Le pesó demasiado el debut a River en el Mundial de Clubes. Ganó, pero jugó decididamente mal. La gran actuación de Barovero lo salvó del naufragio. En el segundo tiempo con los ingresos de Lucho González y el uruguayo Viudez encontró algo de circulación y llegada. El Flaco Alario reafirmó su condición de goleador y con su conquista metió a River en la final.
Hasta los 27 minutos del segundo tiempo, el desarrollo del partido precipitaba una pregunta: ¿quiénes eran los japoneses? ¿Los de violeta o los que lucían una camiseta blanca con una banda roja que les cruzaba el pecho?

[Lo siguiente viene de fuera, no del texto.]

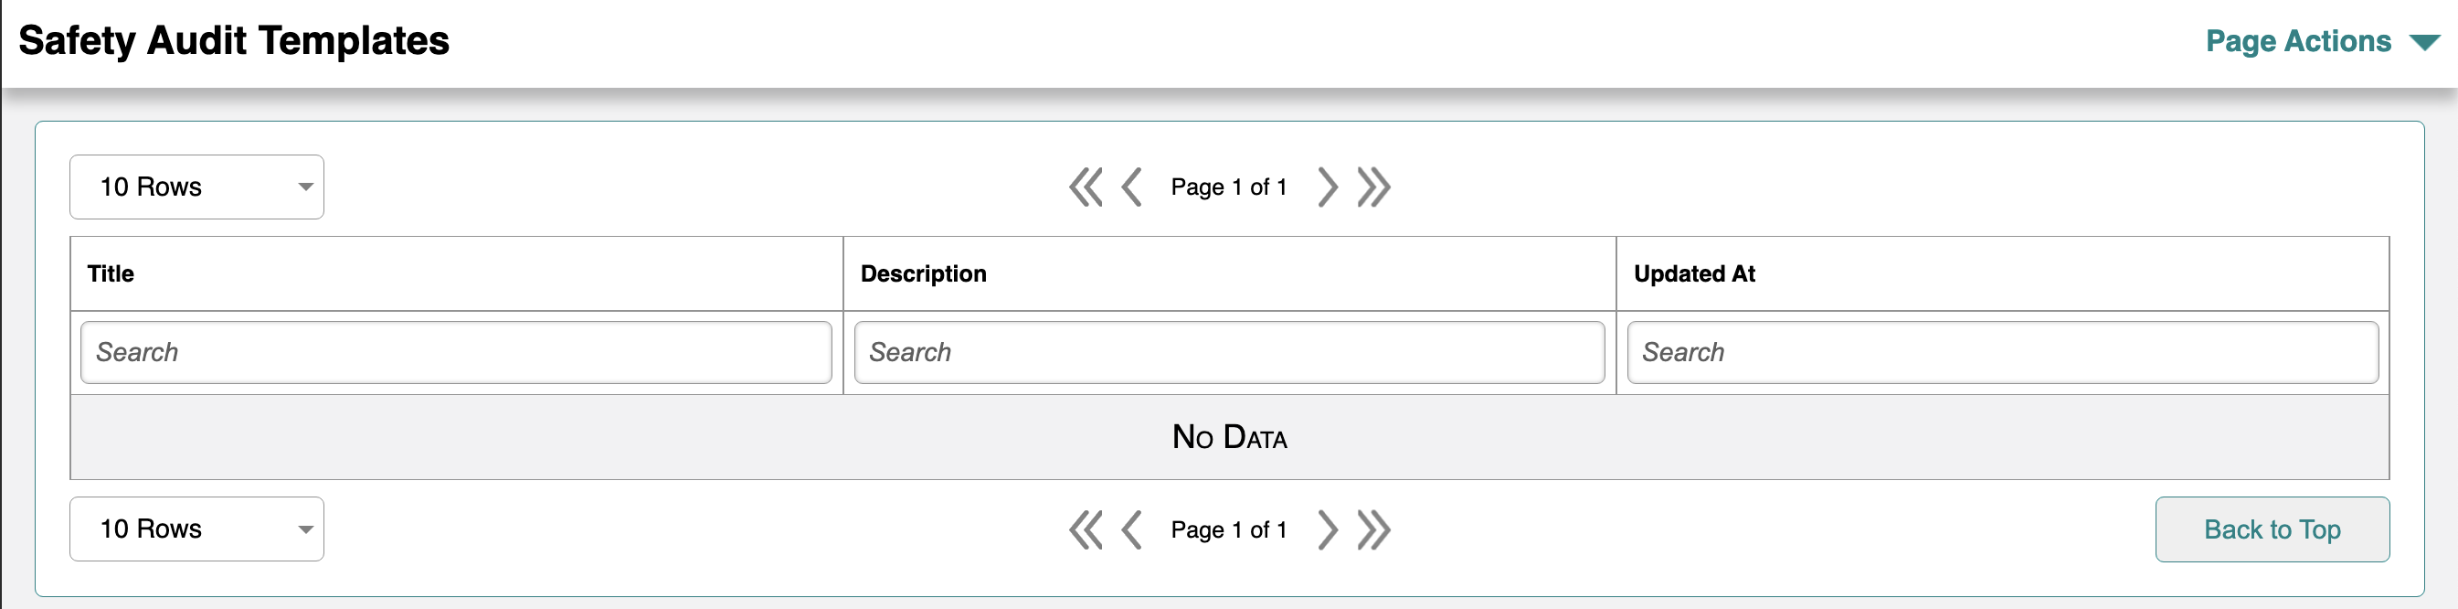Go to first page using top pagination
This screenshot has width=2458, height=609.
point(1086,187)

La realidad es que River jugó como un mal equipo japonés. Por lo menos funcionó decididamente mal hasta que el Flaco Alario clavó de cabeza a 18 minutos del final una pelota que le quedó servida en bandeja ante el arco desnudo, luego de un centro del uruguayo Viudez. A partir de ahí, River no jugó bien, pero estimulado por el gol construyó un par de aproximaciones.

Es cierto, lo que pesa y lo que determina este triunfo de River frente al Sanfrecce Hiroshima es nada menos que disputar el próximo domingo la final del Mundial de Clubes en Yokohama. Pero también es cierto que no se puede pasar por alto la pobrísima producción colectiva ante el equipo japonés.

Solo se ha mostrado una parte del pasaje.